──────── Passage ────────
Monday, July 16, 2012

The Last Hunger Season

Review:
The Last Hunger Season: A Year in an African Farm Community on the Brink of Change
By Roger Thurow
PUBLICAFFAIRS, New York, 2012
304 pages

In western Kenya, the Luhya people often name their children for the time of year in which they were born: Boys, for instance, may have as one of their names Wafula (rain), Wanyonyi (weeding), Wekesa (harvest), or the most common, Wanjala (hunger). The hunger season lasts from the time the food from the previous harvest runs out to the time when the new harvest begins. As the harvest in this part of Kenya is in August and September, May and June are the high point of the Wanjala, the hunger season.

Here in our part of rural eastern Canada, this summer's dry conditions are putting our corn and soybean crops in jeopardy, but while farm families will suffer financially they are unlikely to starve. However, a crop failure in Kenya, and in many other places, will cause widespread starvation, and in fact that was occurring elsewhere in Kenya during the time frame covered by this book.

I was fortunate to receive a review copy of The Last Hunger Season by Roger Thurow, senior fellow for Global Agriculture and Food Policy at the Chicago Council on Global Affairs and a former reporter for the Wall Street Journal. He tells the story of four smallholder farmers in western Kenya - Leonida, Francis, Zipporah and Rosoa - and their experiences with the One Acre Fund, founded by American social entrepreneur Andrew Youn after he saw the effects of the hunger season in Kenya.
────────
■ What to work on
In the book review, which months are the high point of the hunger season in western Kenya?
──────── Supplied material ────────
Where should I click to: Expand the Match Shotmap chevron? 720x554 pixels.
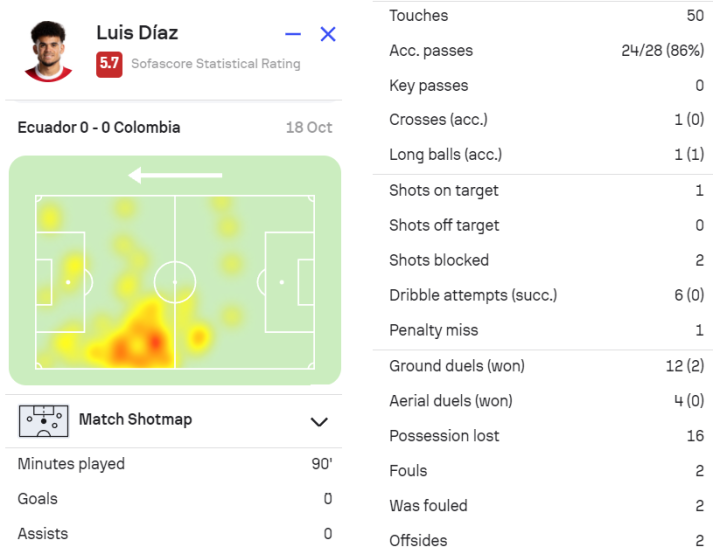(319, 422)
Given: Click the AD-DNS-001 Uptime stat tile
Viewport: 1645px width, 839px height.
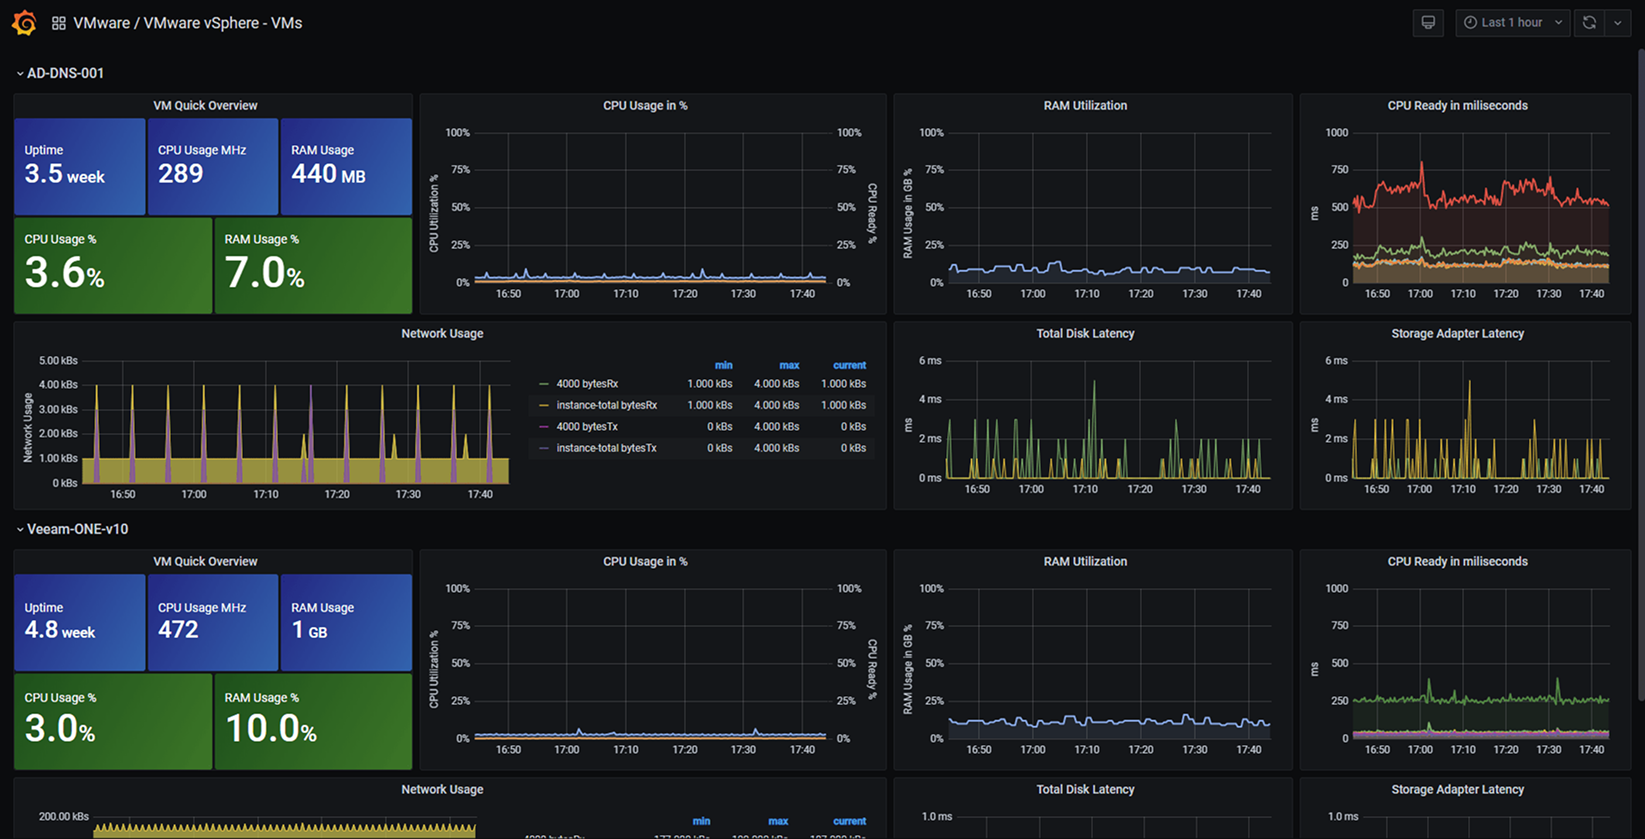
────────
■ Task result
May and June